Two hot air balloons are in flight above a field. The first Balloon is 30 meters above the ground rising 25 meters per minute. The Second Balloon is 300 meters above the ground descending 20 meters per minute.
When will the 2 balloons be at the same altitude? What would be the altitude at that time? Use mathmatics to explain and support your answer
write 2 equations
30+25m
and
300-20m
set them equal to each other and solve for m
Im sorry Im new to this how do I solve for M
30+25M = 300-20M
I got 6 when solving for M but i dont know how to explain
To find out when the two balloons will be at the same altitude, we need to set up an equation based on their respective altitudes.
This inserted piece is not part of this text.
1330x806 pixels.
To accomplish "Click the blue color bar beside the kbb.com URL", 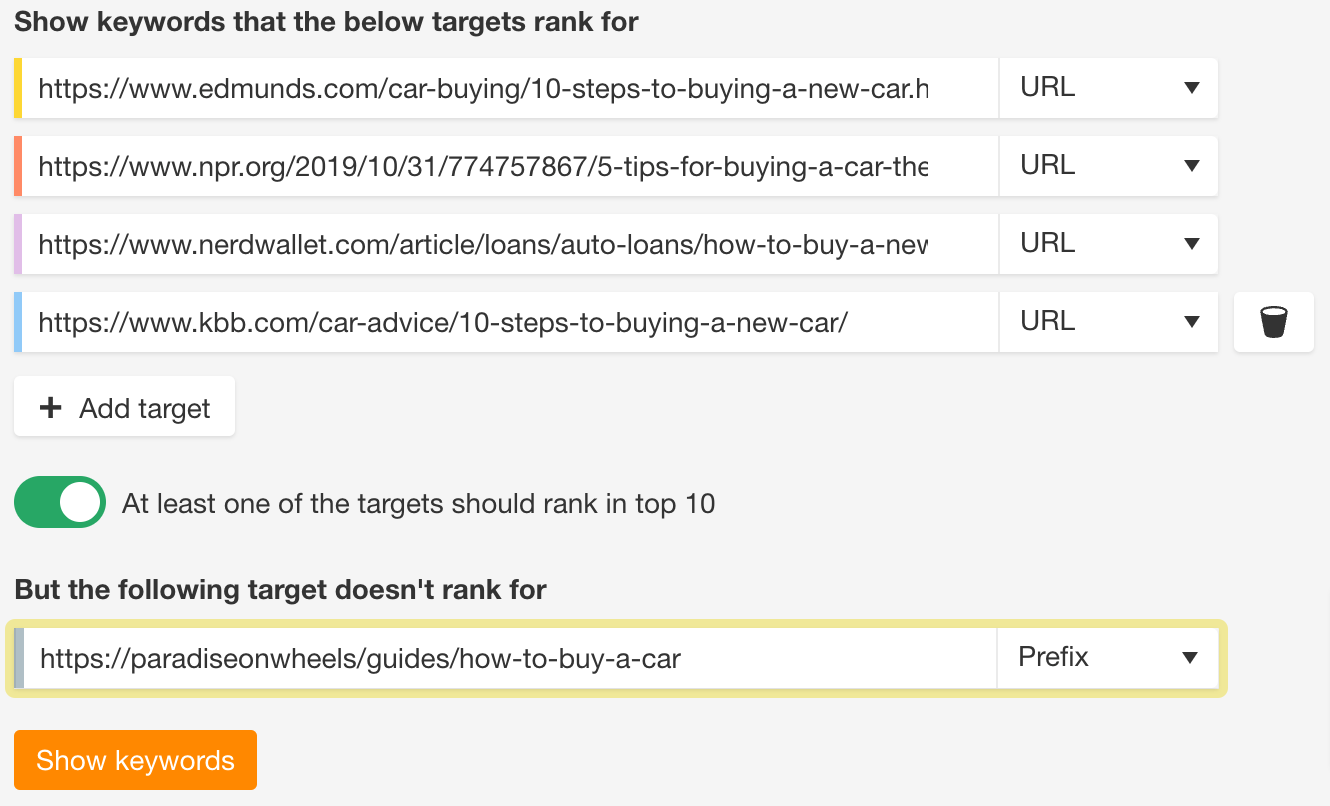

Let's assume that after "t" minutes, the first balloon will have reached an altitude of h1 and the second balloon will have reached an altitude of h2.
For the first balloon:
h1 = 30 + 25t
For the second balloon:
h2 = 300 - 20t
To find the time when the two balloons are at the same altitude, we can set h1 equal to h2 and solve for "t":
30 + 25t = 300 - 20t
Combining like terms:
45t = 270
Dividing both sides by 45:
t = 6
Therefore, after 6 minutes, the two balloons will be at the same altitude. To find the altitude at that time, we substitute the value of t into either h1 or h2:
For the first balloon:
h1 = 30 + 25t
h1 = 30 + 25(6)
h1 = 30 + 150
h1 = 180
For the second balloon:
h2 = 300 - 20t
h2 = 300 - 20(6)
h2 = 300 - 120
h2 = 180
So, after 6 minutes, both balloons will be at an altitude of 180 meters.